My physician, Alex Lickerman, is a terrific doctor, one who spends a lot of time with his patients and treats the whole person rather than the disease. I’ve been enormously impressed with him. He also has a website, “Happiness in this world,” where he posts once a week, covering medical topics with psychological implications (click the first page to see the variety of subjects). He also writes about his own life and how he’s dealt with various obstacles.
Alex is an atheistic Buddhist (we call such culturally Jewish Buddhists “Bu-Jews”) who, though not accepting the supernatural or things like reincarnation, feels that Nichiren Buddhism (his species of the philosophy) has a lot to teach people about how to deal with adversity. Based on his personal example, I’d have to say his views have merit. I’ve flirted with secular Buddhism from time to time—not as seriously as has, say, Sam Harris, but I do think there’s a core of wisdom in some Buddhist tenets.
That core, as Alex sees it, is presented in a very nice new book that I’d like to plug here: The Undefeated Mind: On the Science of Constructing an Indestructible Self. It not only explains how Buddhist precepts helped him become a more resilient person, but also shows how he’s applied those lessons to his patients, some of them in very serious medical situations. There’s simply no doubt that his immersion in Buddhism has made him a better and more caring doctor.
I suppose I’d put this in the category of “self-help” books, but to call it that denigrates what I think can be a very useful guide for some folks.

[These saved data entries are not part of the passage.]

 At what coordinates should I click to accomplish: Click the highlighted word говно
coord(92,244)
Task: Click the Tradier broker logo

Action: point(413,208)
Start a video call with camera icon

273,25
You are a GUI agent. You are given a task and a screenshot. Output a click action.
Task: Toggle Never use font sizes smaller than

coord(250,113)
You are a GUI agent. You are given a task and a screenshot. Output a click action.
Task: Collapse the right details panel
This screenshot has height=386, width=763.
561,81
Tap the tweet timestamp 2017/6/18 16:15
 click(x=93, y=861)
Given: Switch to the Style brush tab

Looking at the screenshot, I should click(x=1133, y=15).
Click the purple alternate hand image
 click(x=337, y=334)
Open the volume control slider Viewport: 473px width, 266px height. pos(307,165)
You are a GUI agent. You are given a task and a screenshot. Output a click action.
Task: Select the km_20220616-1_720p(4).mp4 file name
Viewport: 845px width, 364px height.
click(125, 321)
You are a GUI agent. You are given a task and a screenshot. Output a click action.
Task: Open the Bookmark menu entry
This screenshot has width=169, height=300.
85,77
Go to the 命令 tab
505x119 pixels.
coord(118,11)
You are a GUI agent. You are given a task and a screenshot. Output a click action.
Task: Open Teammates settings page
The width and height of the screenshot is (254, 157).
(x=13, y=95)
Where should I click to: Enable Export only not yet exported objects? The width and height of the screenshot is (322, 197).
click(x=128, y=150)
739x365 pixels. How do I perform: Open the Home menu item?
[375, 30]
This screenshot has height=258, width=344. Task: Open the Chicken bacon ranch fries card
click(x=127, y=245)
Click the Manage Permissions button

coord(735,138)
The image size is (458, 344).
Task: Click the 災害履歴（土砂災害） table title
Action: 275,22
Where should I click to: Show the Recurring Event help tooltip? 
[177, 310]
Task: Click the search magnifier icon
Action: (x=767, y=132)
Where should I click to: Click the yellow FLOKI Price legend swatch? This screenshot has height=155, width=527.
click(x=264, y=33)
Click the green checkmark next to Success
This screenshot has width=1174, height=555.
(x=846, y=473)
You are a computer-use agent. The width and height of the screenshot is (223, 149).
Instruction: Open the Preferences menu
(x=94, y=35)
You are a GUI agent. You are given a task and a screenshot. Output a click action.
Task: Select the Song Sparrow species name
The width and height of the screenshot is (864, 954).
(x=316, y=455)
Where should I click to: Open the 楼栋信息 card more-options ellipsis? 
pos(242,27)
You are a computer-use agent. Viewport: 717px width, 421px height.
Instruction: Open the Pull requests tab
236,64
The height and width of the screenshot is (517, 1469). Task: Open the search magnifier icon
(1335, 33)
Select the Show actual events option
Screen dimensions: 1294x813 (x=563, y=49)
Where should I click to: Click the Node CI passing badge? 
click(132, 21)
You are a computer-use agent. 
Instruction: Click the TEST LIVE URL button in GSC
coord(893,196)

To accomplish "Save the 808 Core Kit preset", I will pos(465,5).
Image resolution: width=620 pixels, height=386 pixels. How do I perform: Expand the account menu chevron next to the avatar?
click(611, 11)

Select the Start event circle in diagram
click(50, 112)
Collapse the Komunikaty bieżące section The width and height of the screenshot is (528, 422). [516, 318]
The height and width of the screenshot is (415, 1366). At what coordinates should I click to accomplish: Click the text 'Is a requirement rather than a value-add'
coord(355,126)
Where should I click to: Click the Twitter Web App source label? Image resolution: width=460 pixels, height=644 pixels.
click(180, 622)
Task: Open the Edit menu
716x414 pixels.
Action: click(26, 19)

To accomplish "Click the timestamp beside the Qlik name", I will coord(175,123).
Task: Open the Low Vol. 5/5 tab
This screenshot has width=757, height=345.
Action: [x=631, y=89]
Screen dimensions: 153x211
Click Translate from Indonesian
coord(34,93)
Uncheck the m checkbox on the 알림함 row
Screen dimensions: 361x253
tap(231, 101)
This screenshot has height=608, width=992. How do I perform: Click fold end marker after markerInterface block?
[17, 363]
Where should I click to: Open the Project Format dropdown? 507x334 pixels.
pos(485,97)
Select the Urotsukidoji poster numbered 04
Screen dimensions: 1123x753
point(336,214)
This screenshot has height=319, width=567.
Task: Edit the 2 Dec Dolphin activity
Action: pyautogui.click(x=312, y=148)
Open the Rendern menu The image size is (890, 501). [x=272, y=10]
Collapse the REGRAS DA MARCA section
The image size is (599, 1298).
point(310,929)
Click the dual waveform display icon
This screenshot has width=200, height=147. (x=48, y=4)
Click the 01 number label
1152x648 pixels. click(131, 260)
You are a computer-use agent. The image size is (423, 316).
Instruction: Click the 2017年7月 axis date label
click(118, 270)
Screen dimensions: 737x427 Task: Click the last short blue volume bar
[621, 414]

Here’s the blurb I wrote for the book:
“Buddhism and Western medicine would seem an incongruous mixture, but in the hands of Alex Lickerman they meld seamlessly into a recipe for overcoming life’s hardships—indeed, for turning them into advantages. An accomplished physician, Lickerman has no truck for the supernatural, but recognizes that the tenets of Nichiren Buddhism have been honed over centuries to help alleviate life’s inevitable sufferings. The Undefeated Mind is a deeply engaging story of how Lickerman has fused modern medicine with ancient wisdom to heal his patients both physically and psychologically—lessons that apply to all of us.”